----- 読解文 -----
これにより、下塗り塗膜、光輝性塗膜および上塗り塗膜からなる光輝性積層塗膜が得られた。
【0081】
得られた積層塗膜について、グロス値、L値、付着性を評価した。また、塗膜外観も評価した。
【0082】
グロス値の測定は、JIS Z8741―1997鏡面光沢度‐測定方法に従って実施した。測定機器は、コニカミノルタ株式会社製のMULTI GLOSS 268 Plusを用いて、測定角度20°、60°、85°でそれぞれ実施した。そして、測定角度20°における値が700以上を○評価とした。
【0083】
L値の測定には、測定機器として、コニカミノルタ株式会社製の分光測色計 CM-600dを用いた。そして、測定値が60以上を○評価とした。
【0084】
付着性は、いわゆるクロスカットテープ剥離試験(JIS K5600―2014)を実施し剥離なきものを○評価とした。なお、塗膜外観については塗布条件などによっても影響を受けることがあるため参考程度の評価としたが、塗膜外見評価が良くないものについては、他の評価が良好であっても△評価とした。
【0085】
実施例1の光輝性塗料を用いた積層塗膜は、非常に良好な評価結果であった。
----- 元データ -----
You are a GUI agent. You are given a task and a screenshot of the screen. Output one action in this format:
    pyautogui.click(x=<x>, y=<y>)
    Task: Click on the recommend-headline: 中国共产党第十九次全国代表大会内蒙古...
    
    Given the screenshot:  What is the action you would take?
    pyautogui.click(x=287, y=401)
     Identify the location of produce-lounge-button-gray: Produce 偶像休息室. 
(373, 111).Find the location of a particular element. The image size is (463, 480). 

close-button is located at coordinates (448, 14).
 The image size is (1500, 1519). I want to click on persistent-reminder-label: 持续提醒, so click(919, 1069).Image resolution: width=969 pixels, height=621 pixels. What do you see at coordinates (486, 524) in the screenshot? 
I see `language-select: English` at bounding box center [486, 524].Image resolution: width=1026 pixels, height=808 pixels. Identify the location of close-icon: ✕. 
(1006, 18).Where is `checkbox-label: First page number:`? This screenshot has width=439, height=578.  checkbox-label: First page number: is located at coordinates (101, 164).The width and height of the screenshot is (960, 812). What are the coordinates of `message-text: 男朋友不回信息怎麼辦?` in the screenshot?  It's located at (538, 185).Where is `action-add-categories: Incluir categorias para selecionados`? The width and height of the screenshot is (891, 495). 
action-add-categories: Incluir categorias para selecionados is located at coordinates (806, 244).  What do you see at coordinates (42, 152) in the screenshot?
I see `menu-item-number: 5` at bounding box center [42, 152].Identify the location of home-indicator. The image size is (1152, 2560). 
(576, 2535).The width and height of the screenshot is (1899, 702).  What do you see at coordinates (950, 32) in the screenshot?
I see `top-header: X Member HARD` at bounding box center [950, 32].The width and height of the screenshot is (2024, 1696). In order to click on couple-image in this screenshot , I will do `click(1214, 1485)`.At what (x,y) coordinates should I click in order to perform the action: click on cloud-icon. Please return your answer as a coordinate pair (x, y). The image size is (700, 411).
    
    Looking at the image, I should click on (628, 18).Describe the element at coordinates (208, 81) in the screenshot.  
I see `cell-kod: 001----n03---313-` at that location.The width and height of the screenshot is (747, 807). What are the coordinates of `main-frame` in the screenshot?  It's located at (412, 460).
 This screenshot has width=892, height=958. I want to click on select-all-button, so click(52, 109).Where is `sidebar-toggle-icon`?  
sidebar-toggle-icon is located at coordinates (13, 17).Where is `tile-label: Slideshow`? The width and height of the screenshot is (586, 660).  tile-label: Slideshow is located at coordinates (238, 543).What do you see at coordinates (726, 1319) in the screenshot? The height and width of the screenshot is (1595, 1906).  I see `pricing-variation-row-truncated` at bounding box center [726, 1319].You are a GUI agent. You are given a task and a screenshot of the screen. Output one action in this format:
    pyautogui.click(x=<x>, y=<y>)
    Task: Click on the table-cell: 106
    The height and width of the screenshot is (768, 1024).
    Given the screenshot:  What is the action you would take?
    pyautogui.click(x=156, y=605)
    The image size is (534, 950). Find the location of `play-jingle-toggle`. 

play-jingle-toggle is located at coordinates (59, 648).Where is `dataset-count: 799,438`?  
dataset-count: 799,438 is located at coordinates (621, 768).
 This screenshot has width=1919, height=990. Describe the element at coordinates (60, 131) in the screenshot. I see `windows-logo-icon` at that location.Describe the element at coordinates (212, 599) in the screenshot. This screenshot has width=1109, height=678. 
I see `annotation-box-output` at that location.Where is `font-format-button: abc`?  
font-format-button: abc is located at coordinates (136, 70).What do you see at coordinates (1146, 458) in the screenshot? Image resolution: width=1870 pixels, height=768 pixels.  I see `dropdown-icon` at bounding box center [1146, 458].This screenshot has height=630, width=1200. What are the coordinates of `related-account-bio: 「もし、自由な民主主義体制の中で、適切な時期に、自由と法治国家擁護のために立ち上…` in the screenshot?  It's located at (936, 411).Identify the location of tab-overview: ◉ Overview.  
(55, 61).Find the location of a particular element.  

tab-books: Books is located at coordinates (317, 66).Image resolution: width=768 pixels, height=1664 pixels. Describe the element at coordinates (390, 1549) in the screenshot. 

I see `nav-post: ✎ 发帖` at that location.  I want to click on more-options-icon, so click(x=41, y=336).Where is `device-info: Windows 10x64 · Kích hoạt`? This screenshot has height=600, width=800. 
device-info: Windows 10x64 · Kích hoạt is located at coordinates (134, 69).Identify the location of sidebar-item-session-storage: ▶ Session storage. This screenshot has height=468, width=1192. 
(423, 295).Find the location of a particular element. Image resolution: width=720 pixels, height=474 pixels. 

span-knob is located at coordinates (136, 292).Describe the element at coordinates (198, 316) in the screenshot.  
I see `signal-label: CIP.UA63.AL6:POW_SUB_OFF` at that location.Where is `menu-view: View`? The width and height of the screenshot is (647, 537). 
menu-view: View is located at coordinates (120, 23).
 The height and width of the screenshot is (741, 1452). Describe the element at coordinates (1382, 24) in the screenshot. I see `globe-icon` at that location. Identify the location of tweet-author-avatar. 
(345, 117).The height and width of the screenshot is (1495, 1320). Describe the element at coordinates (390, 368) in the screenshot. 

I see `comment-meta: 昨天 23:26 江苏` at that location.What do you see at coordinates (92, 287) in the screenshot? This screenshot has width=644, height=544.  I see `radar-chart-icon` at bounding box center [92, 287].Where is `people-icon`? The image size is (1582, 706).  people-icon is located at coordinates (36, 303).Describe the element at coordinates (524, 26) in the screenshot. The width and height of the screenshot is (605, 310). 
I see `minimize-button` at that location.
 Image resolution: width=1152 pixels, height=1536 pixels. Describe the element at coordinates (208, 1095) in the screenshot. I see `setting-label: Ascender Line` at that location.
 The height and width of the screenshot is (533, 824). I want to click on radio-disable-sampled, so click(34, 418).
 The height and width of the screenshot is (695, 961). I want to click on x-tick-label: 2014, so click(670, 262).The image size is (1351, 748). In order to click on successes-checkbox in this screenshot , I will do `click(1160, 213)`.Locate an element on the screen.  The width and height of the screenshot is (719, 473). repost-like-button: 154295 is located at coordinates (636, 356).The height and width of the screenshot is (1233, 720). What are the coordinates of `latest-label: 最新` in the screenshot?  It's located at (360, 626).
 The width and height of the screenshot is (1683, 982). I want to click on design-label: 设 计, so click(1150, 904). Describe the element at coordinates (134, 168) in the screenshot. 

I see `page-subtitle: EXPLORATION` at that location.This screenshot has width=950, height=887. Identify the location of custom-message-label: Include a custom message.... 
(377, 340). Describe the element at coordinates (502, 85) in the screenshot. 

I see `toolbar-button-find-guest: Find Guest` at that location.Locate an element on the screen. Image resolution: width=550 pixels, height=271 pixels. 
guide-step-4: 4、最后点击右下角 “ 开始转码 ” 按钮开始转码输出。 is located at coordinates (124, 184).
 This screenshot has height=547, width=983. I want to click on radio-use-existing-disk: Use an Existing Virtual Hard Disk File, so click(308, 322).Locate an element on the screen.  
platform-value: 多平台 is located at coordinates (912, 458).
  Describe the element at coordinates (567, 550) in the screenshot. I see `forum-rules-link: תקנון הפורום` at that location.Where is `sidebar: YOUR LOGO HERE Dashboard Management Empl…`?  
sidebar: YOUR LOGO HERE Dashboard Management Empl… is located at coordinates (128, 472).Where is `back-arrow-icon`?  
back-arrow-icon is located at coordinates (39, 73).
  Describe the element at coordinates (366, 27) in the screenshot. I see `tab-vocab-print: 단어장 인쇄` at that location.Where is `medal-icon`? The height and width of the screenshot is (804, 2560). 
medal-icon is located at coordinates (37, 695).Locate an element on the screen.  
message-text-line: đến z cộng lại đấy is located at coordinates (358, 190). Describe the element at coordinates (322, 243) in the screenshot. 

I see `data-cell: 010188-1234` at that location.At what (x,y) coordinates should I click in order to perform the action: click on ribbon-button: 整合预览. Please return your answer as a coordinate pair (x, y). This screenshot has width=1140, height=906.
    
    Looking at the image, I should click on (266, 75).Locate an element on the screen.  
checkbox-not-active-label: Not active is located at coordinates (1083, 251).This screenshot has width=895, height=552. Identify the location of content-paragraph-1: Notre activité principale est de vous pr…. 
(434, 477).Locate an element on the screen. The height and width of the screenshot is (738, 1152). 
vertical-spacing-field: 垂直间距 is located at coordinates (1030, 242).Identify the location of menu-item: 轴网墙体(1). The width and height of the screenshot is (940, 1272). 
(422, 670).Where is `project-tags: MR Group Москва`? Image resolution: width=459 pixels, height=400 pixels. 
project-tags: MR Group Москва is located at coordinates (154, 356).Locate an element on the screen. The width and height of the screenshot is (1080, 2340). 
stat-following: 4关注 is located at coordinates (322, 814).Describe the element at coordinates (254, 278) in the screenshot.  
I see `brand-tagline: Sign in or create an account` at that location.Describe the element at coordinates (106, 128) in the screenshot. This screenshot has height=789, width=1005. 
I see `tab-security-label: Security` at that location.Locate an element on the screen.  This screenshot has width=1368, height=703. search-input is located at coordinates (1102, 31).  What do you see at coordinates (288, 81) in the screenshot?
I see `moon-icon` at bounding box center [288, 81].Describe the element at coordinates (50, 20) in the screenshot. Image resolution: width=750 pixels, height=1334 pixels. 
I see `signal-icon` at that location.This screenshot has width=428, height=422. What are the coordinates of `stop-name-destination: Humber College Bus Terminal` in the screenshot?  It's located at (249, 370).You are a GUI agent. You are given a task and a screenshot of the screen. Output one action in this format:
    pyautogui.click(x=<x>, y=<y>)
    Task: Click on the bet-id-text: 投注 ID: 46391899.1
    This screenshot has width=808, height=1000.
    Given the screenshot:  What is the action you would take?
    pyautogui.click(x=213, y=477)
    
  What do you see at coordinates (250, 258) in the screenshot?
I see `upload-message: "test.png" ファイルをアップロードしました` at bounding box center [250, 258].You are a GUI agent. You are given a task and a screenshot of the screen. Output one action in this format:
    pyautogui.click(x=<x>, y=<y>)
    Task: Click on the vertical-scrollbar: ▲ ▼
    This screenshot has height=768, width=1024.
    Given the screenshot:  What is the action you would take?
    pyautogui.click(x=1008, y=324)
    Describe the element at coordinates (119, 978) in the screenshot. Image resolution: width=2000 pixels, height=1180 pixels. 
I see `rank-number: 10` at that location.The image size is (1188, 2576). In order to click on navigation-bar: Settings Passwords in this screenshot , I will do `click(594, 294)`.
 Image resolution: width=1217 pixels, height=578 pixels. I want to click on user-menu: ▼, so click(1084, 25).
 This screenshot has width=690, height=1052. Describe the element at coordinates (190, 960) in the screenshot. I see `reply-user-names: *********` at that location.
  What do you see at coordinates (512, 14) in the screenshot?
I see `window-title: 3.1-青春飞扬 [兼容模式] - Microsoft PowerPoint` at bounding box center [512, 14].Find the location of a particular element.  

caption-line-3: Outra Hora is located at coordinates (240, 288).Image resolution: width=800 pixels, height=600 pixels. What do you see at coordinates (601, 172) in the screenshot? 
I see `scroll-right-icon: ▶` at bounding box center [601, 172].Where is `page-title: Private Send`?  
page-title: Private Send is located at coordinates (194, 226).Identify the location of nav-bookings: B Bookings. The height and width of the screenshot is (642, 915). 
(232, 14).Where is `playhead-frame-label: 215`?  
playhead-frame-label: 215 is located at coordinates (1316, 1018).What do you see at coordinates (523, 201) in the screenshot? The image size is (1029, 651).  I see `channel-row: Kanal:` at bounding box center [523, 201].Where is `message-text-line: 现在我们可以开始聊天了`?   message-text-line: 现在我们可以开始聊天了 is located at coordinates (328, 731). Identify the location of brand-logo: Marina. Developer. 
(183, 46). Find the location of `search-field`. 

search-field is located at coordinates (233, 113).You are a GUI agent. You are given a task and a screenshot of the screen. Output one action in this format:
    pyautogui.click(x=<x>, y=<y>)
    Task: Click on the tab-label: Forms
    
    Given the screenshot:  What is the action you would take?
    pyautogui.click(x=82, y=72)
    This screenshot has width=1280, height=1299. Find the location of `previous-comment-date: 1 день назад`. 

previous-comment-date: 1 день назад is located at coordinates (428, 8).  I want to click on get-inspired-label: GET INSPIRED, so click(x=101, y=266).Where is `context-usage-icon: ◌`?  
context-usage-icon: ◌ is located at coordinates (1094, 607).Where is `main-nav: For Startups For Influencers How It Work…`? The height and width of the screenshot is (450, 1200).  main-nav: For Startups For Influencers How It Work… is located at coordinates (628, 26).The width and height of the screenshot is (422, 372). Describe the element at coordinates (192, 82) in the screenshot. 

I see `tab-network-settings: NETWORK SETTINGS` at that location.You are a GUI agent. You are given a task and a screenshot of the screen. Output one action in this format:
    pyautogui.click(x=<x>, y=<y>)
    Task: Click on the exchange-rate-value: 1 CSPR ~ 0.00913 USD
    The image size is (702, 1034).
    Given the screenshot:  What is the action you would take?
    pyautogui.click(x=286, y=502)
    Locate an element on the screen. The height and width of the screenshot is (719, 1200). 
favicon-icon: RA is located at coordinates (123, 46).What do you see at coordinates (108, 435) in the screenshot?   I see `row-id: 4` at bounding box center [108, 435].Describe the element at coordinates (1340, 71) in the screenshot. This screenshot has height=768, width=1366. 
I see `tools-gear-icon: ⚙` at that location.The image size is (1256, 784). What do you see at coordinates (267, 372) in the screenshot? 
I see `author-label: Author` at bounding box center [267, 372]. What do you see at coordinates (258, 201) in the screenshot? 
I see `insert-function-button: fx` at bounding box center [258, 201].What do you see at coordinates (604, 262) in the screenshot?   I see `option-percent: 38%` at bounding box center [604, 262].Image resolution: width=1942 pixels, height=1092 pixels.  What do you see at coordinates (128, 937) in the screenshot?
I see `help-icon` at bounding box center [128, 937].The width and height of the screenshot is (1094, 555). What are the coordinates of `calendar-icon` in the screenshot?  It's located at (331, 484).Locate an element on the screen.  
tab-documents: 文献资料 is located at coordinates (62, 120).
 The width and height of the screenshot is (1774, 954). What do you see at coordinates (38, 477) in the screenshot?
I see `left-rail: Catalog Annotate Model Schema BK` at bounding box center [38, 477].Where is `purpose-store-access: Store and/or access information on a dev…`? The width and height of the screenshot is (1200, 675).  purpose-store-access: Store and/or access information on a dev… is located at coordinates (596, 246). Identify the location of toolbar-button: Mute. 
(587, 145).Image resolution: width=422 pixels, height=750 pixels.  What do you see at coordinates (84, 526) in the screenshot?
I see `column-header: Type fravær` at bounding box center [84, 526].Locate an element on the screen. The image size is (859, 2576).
-----
> **課題の指示**
光輝性積層塗膜の評価を述べた読解文を、最後の文の後から書き継いでください。

> **解答欄**
【0086】
【0087】
(実施例2)(実施例3)
実施例1の配合をベースに、可塑剤としてのマレイン酸ジオクチルの配合量を増加させた実施例である。
【0088】
実施例2および実施例3の光輝性塗料を用いた積層塗膜は、いずれも非常に良好な評価結果であった。
【0089】
(実施例4)(実施例5)(実施例6)
実施例1の配合をベースに、可塑剤を、マレイン酸ジオクチルから、同じ脂肪族二塩基酸エステルであるジエチルサクシネート(大八化学工業株式会社「品番:DESU」)に変更して、その配合量を振った実施例である。
【0090】
実施例4、実施例5および実施例6の光輝性塗料を用いた積層塗膜は、いずれも非常に良好な評価結果であった。
【0091】
(比較例1)(比較例2)(比較例3)
実施例1の配合をベースに、可塑剤を、脂肪族二塩基酸エステルであるマレイン酸ジオクチルから、アジピン酸系ポリエステル(DIC株式会社「品番:W‐2340‐S」)に変更して、その配合量を振った実施例である。
【0092】
比較例1、比較例2および比較例3の光輝性塗料を用いた積層塗膜は、いずれもあまり良い評価結果が得られなかった。
【0093】
(比較例4)~(比較例12)
実施例1の配合をベースに、可塑剤の代わりに各種分散剤を配合して、その配合量を振った比較例である。分散剤として、エスリームC-2091I(日油株式会社)、エスリームMP-071K(日油株式会社)、エスリームAD-374M(日油株式会社)を用いた。
【0094】
比較例4~比較例12のうち、比較例7の光輝性塗料を用いた積層塗膜はグロス値およびL値について比較的良好であったものの、分散剤のみを配合した系は、可塑剤を配合した系と比較して、あまり良い評価が得られなかった。
【0095】
(比較例13)
可塑剤も分散剤も配合していない比較例である。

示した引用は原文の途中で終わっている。